Oruç, herhangi bir faydasından dolayı değil, Allah (c.c.)’ın emri olduğu için, Allah (c.c.)’ın emri yerine geti­rilmiş olmak için tutulur.
Bununla birlikte, orucun da, namaz gibi ferdî, içtimâi, ruhî, bedeni bir takım faydaları da vardır.
İnsan, oruç sayesinde, nefse ve nefsin arzularına hâkim olmak melekesini kazanır.
Kötü meyillerden, kötü arzulardan, mâsiyet ve günâhlardan, manevî tehlikelerden sakınır, takva mer­tebesine erer.
Oruç, insanı, gerektiğinde nefsin bütün arzularını ye­nebilecek bir irâde gücüne sahip kılar, günlük itiyadla­rın esaretinden kurtarır.
Her türlü ferâgata, fedakârlığa alıştırır.
Açlık elemini duymak hususunda zenginle fakiri bir­leştirir.
Zenginlere, fakirleri düşündürür.
Gururu giderir.
Günün birinde yiyecekten, içecekten mahrum kalın­dığı zaman, açlığa, susuzluğa katlanmak gücünü ka­zandırır.
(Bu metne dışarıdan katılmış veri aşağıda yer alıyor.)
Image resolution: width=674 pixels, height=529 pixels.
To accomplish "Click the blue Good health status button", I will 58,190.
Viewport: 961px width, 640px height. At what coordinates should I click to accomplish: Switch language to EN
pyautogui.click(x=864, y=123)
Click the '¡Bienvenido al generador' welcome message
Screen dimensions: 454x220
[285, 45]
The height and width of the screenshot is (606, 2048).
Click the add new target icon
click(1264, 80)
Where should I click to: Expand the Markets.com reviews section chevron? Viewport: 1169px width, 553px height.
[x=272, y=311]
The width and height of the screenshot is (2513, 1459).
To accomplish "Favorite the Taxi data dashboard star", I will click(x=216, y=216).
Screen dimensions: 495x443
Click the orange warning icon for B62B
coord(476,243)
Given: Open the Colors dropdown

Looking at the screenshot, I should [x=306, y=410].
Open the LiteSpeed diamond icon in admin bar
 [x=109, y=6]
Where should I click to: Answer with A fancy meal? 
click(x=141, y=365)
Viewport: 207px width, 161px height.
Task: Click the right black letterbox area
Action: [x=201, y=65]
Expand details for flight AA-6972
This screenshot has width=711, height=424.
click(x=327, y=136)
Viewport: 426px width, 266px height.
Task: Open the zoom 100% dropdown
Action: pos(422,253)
Oruç, insanı, riyasızlığa ve ihlâsa alıştırır.
Oruca riya karışmaz.
Nitekim, bir Hadis-i Şerîfde Peygamberimiz (S.A.V) “oruçta riya yok!”
Yüce Allah da “Adem oğlunun her amelinde kendisi için bir haz ve menfaat vardır.
Fakat, oruç, böyle değildir.
Oruçlu kişi, benim rızam için, yemesini, içmesini, cinsî arzularını bırakmıştır.
“Oruç, benim içindir. Onun ecrini de ben vereceğim!” buyurmuştur.